Search

SBMI: Pentingnya Pengawasan Digital untuk Tangkal Perdagangan Orang

Jakarta, 7 November 2025 — Serikat Buruh Migran Indonesia (SBMI) menyerukan agar pelindungan pekerja migran dan masyarakat terhadap perdagangan orang di ruang digital menjadi prioritas nasional. Seruan ini disampaikan SBMI dalam Forum Nasional “St@y Aman di Ruang Digital: Di Balik Layar: Perdagangan Orang Lebih Dekat dari yang Anda Pikirkan” yang diselenggarakan pada 4–5 November 2025 di Jakarta oleh UNODC, didukung oleh Uni Eropa, serta melibatkan ILO, UN Women, dan UNICEF dalam program Protection of the Rights of Women and Children in Labour Migration Project (PROTECT).

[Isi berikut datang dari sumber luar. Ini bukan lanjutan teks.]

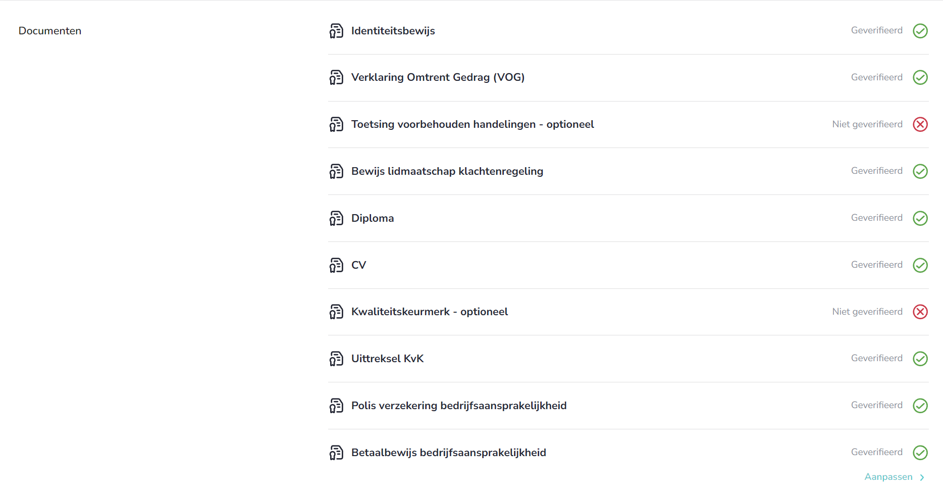Open the Verklaring Omtrent Gedrag (VOG) document

(x=438, y=77)
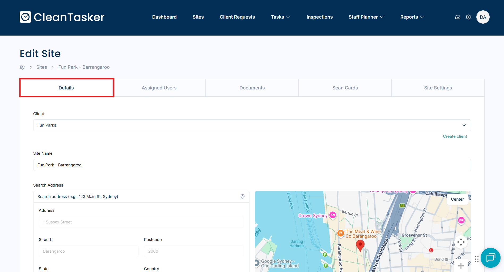This screenshot has height=272, width=504.
Task: Go to the Inspections page
Action: coord(319,17)
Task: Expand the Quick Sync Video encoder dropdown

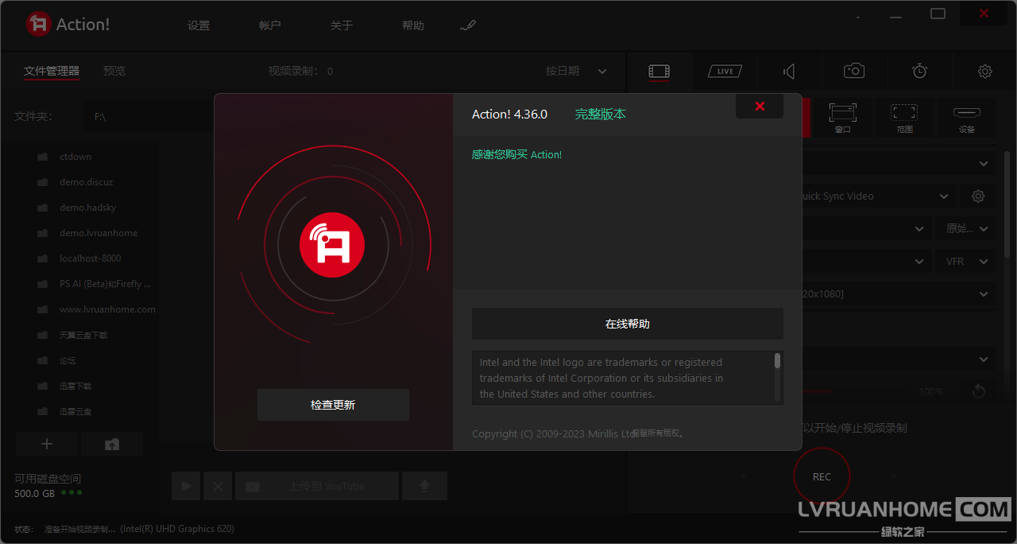Action: click(943, 196)
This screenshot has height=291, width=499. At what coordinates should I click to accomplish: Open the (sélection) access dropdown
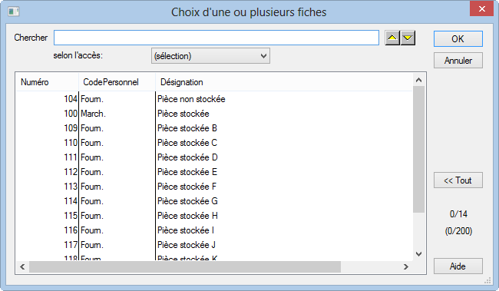coord(210,56)
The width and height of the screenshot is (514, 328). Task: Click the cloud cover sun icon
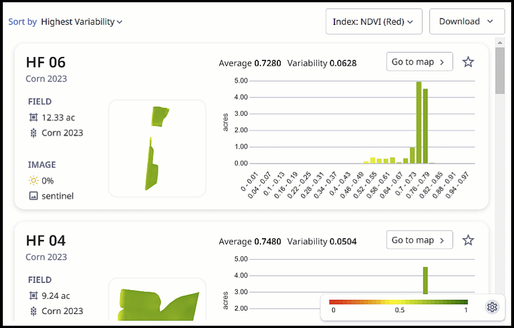[33, 180]
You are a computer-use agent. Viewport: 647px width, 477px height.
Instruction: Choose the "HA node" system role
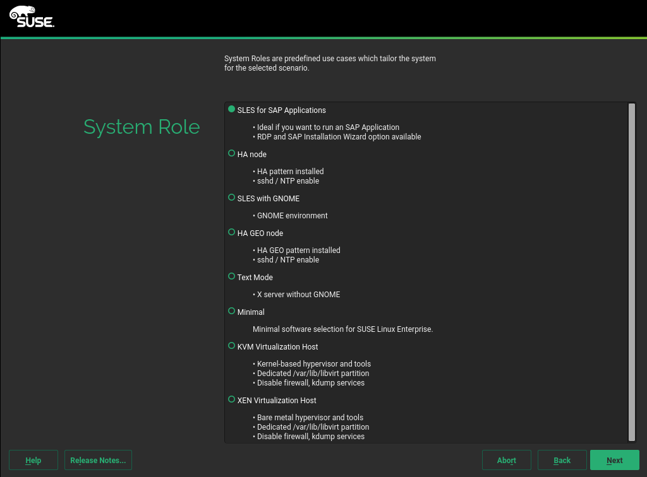251,154
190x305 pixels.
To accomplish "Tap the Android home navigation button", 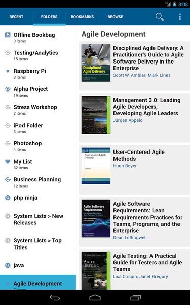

Forum ini menyoroti tren perdagangan orang berbasis teknologi, termasuk rekrutmen daring palsu yang menjerat pekerja migran Indonesia ke kompleks penipuan daring (online scam compound) di Asia Tenggara. Dalam forum ini, SBMI menegaskan bahwa kejahatan digital semacam ini telah menciptakan bentuk baru dari eksploitasi lintas negara yang sulit dilacak, tetapi sangat merusak kehidupan para korban.

Dalam sesi Panel 2: Cerita dari Penyintas Scam Compound, Yunita Rohani, Koordinator Departemen Pekerja Rumah Tangga SBMI, memaparkan hasil advokasi SBMI dalam menangani dan memulangkan korban perdagangan orang berbasis digital dari Myanmar, Kamboja, dan Laos. Para korban yang berhasil diadvokasi oleh SBMI kini hadir sebagai penyintas dan anggota SBMI, berbagi kisah perjuangan dan menyerukan bahaya jebakan kerja daring yang menjanjikan gaji besar namun berujung eksploitasi kerja paksa.

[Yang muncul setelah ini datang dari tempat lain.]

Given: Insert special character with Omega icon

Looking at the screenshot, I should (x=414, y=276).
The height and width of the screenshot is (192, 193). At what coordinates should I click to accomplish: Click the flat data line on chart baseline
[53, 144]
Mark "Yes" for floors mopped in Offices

“Dulu para korban direkrut secara online, dijanjikan pekerjaan bergaji tinggi di luar negeri, tapi justru dipaksa melakukan penipuan daring di bawah pengawasan ketat. Kini mereka berdiri bersama SBMI untuk memperingatkan yang lain agar tidak terjebak,” ujar Yunita Rohani.

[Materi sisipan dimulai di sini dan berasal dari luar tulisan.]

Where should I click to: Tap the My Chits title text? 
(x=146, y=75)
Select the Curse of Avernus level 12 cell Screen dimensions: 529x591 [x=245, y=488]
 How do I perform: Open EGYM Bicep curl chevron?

Salah satu penyintas yang hadir menyampaikan bahwa mereka kini aktif menyebarkan informasi kepada komunitas buruh migran di daerah asalnya:

SBMI menegaskan bahwa pelindungan digital harus menjadi bagian integral dari pelindungan pekerja migran. Upaya pencegahan tidak cukup hanya dengan penegakan hukum, tetapi juga harus melibatkan pendidikan literasi digital, deteksi dini, dan pengawasan terhadap praktik rekrutmen online.

“Negara harus memastikan ruang digital yang aman, terutama bagi masyarakat yang hendak mencari pekerjaan ke luar negeri. Rekrutmen daring harus diawasi ketat agar tidak menjadi jalur baru perdagangan orang,” tambah Yunita.

Forum dua hari ini menghadirkan berbagai sesi panel, kesaksian penyintas, kegiatan interaktif seperti Dinding Bendera Merah Digital dan Ikrar Keamanan Digital Saya, serta partisipasi dari kementerian, organisasi masyarakat sipil, perusahaan teknologi, akademisi, dan komunitas pemuda.